As yet, no study has reported the surgical outcomes for selected patients with SIJ pain after lumbar/lumbosacral fusion surgery. Regardless of the underlying etiology, based on the existing studies the long-term success rate for SIJ fusion appears to be around 70 % [7880]. Recent articles reporting surgical outcomes of SIJ fusion include a high percentage of patients after lumbar surgery or lumbar/lumbosacral fusion. For example, Buchowski et al. [74] evaluated the functional and radiological outcome in 20 patients after an open SIJ fusion using the Smith-Petersen approach. In that study, 15 patients (75 %) had at least one previous spinal surgery and eight (40 %) had fusion to the sacrum. Buchowski et al. [74] reported an improvement in both pain and function. Although 85 % (17/20) of patients had solid fusion, two developed deep wound infection. In a retrospective study of bilateral SIJ fusion for degenerative SIJ syndrome with a poor outcome, Schutz and Grob [75] reported that of 17 patients who underwent open bilateral posterior SIJ fusion, eight had had fusion surgery down to the sacrum. The clinical results were not acceptable in 82 % of patients and reoperation was performed in 65 % of patients. Seven patients were found to have symptomatic non-union, with union occurring only in six. Wise and Dall [76] reported on the efficacy and outcomes of minimally invasive SIJ arthrodesis in 13 patients via a percutaneous posterior approach (8 of the 13 patients had a history of a lumbar fusion that extended to the sacrum). Wise and Dall [76] used percutaneous insertion of threaded titanium cages packed with recombinant human bone morphogenetic protein-2 (rhBMP-2) into the SIJ. Significant improvements were seen in low back pain and the overall fusion rate was 89 %. There were no infections or neurovascular complications. In another study, Khurana et al. [77] reported outcomes for 15 patients who underwent percutaneous fusion of the SIJ with hollow modular anchorage screws. In that study, 6 of the 15 patients had undergone previous spinal surgery. Good or excellent results were reported for 87 % of patients. Fusion was obtained in all patients and there were no postoperative neurological or wound complications (Table 2).

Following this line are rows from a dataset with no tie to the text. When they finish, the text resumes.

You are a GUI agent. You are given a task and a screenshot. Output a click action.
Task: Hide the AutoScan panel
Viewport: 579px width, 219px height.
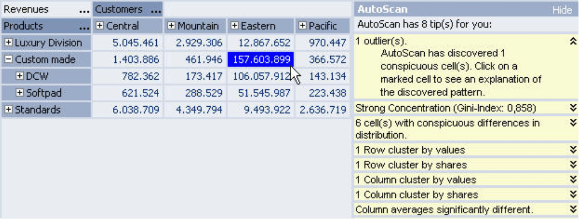coord(562,10)
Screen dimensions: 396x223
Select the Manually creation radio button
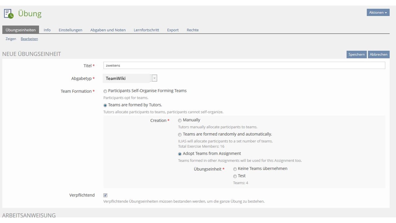[180, 120]
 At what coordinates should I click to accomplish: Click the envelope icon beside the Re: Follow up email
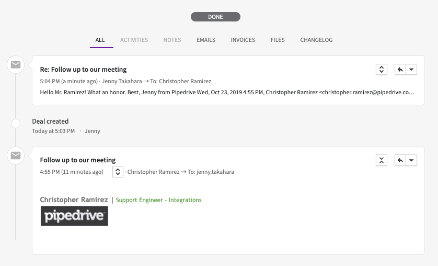16,64
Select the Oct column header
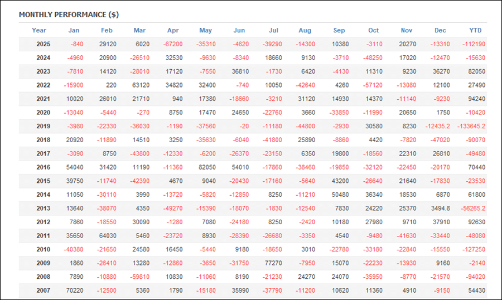502x300 pixels. coord(373,30)
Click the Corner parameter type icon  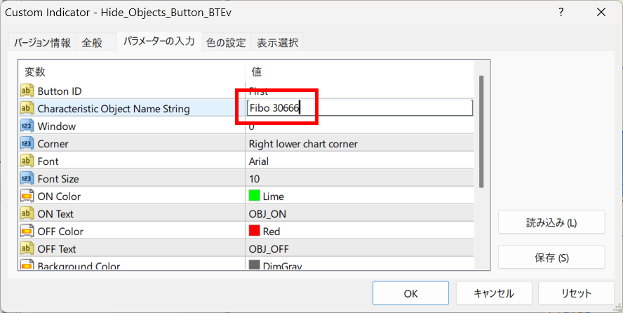[x=27, y=144]
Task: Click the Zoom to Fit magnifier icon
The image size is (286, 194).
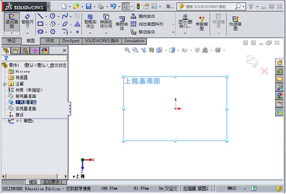Action: tap(127, 50)
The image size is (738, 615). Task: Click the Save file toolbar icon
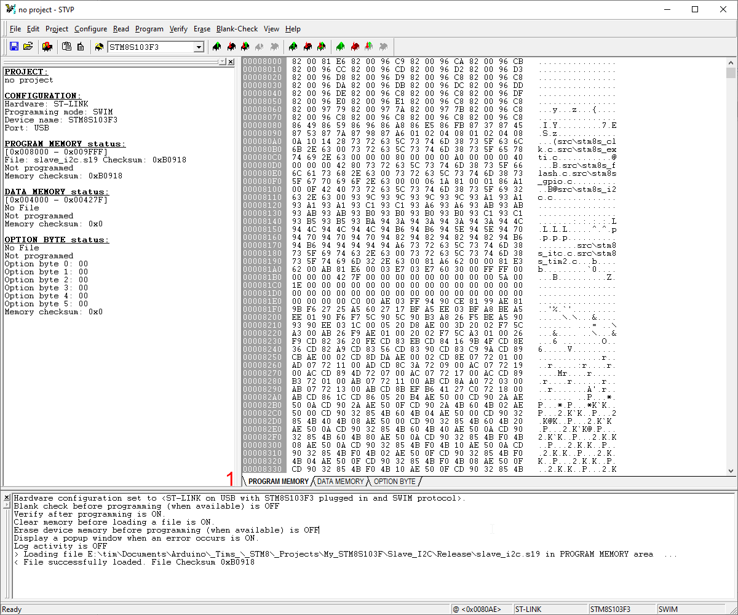[x=14, y=47]
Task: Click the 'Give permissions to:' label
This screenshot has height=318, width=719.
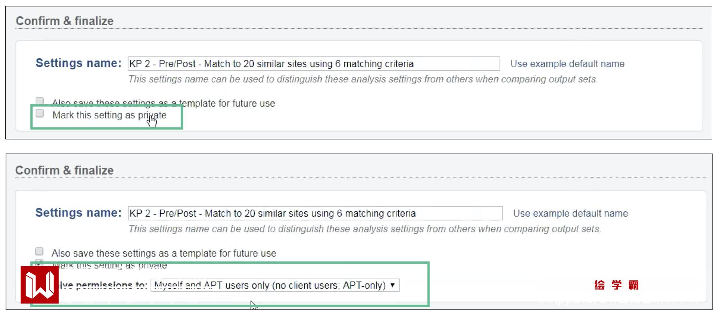Action: [103, 286]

Table 2 Summary of clinical studies of surgical treatment for sacroiliac joint pain including patients after lumbar/lumbosacral fusion or surgery

Conclusion

The SIJ is a possible source of persistent pain or new pain with failed back surgery syndrome after lumbar/lumbosacral fusion. Thorough examinations, including physical examinations, radiographic studies, and diagnostic injections, are necessary to make a diagnosis. Conservative treatment is the first choice and surgical treatment may be an option for retractable cases. However, well-controlled clinical studies are necessary to assess the efficacy of surgical treatment.